Purpose : Tau is a microtubule associated protein. Abnormal tau phosphorylation can impair neuronal function. We aimed to understand more about the relationship between tau phosphorylation and retinal pathology by identifying the protein kinases involved in this process

Methods : An in vitro model of tau phosphorylation was established using a mixed rat retinal cell culture. Tau phosphorylation was examined under basal conditions and after elevation with the protein phosphatase inhibitor, calyculin A (CA). The optimal CA regimen to detect tau phosphorylation was determined by Western immunoblot and immunocytochemistry. A range of protein kinase inhibitors were tested to see whether they blocked CA-induced tau phosphorylation; LiCl (glycogen synthase kinase), calphostin C (protein kinase C), SP600125 (SAPK), FR180204 (P42/44 MAPK) and roscovitine (Cdk5). Concurrent toxicity to cells was also examined

Results : Tau phosphorylation was seen under basal conditions in retinal cell cultures. CA markedly stimulated tau phosphorylation, particularly at residue T181. Optimal phosphorylation was determined at a concentration of 5nM CA, with a 1 hour treatment. This treatment provided no obvious adverse effects to glia or neurons. The effect of selected protein kinase inhibitors were then tested. LiCl, calphostin C, SP600125 and FR180204 all showed no effect on baseline phosphorylation compared to control. A modest but significant reduction of 10-20% in tau phosphorylation was observed by each inhibitor. However, roscovitine demonstrated both an approximate 40% reduction in basal phosphorylation of tau at residue T181 and a particularly marked reduction of 80% phosphorylation in the presence of CA. In no case did treatment with any protein kinase inhibitor have any apparent detrimental effect to retinal cells

Conclusions : These results demonstrate that CA was effective in elevating tau phosphorylation at various epitopes to a detectable degree, creating a model system with which to identify tau kinases in retinal cells.

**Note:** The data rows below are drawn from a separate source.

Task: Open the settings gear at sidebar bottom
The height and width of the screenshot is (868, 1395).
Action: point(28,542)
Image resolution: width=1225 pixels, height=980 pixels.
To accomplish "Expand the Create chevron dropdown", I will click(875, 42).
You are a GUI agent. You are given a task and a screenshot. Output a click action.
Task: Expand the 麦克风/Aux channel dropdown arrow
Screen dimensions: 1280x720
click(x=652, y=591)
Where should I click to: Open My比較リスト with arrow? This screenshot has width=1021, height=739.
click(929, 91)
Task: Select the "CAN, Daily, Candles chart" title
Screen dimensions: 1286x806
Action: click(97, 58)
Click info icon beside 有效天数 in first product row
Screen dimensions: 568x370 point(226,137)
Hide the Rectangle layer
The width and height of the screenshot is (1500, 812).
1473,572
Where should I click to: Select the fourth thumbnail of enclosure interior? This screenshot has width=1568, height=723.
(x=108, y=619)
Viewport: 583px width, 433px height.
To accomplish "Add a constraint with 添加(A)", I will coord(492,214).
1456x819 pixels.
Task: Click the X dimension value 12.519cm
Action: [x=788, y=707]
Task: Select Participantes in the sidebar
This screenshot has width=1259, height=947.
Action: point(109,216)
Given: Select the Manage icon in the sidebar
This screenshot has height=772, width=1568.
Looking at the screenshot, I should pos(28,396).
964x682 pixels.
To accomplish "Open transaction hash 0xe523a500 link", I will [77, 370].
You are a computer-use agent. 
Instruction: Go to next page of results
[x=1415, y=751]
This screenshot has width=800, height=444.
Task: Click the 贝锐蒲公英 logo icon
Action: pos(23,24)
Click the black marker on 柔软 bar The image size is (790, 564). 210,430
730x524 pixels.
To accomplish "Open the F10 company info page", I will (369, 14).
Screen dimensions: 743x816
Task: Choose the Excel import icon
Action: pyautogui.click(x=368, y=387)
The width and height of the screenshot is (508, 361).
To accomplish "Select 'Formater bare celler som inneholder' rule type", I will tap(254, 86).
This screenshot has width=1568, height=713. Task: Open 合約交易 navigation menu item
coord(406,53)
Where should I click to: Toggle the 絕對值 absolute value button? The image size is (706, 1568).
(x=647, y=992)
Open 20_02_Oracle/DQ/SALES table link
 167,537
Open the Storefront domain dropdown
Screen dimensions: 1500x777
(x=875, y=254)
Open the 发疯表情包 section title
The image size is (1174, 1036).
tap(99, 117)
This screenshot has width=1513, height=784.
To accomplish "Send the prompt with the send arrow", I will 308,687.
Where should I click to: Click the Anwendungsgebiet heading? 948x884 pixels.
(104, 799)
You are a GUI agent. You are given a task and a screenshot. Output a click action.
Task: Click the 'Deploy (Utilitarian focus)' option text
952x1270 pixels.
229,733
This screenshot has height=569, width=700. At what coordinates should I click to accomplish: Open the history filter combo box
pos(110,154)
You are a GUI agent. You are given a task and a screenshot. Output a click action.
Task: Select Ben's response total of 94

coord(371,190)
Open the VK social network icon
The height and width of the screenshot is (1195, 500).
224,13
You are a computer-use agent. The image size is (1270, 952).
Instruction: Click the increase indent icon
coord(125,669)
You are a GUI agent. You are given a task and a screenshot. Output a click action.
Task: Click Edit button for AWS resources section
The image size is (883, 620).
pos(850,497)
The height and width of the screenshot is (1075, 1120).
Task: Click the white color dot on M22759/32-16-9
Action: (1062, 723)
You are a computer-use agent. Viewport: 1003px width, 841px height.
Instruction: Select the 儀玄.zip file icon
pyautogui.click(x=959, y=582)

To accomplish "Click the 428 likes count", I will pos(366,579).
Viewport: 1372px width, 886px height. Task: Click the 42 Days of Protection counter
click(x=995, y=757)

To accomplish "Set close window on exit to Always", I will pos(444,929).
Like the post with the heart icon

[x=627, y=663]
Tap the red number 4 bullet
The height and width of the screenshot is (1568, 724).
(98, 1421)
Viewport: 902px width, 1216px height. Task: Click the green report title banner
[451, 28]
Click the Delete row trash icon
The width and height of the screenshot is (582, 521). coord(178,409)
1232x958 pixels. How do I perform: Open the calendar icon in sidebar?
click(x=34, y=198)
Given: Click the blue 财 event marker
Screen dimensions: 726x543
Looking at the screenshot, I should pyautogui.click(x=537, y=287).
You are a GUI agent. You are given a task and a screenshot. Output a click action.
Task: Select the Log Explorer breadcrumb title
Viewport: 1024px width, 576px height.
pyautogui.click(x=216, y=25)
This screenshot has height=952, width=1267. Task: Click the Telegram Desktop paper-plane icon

It can thus be considered as an in vitro model of tau phosphorylation for potentially studying tauopathies. The results also suggest that several different protein kinases can contribute to phosphorylation of Tau at epitope T181, but, in particular, Cdk5. Inhibitors of these kinases may potentially provide a clinical avenue for treatment of retinal diseases where tau phosphorylation is known to occur, such as glaucoma

This abstract was presented at the 2019 ARVO Annual Meeting, held in Vancouver, Canada, April 28 - May 2, 2019.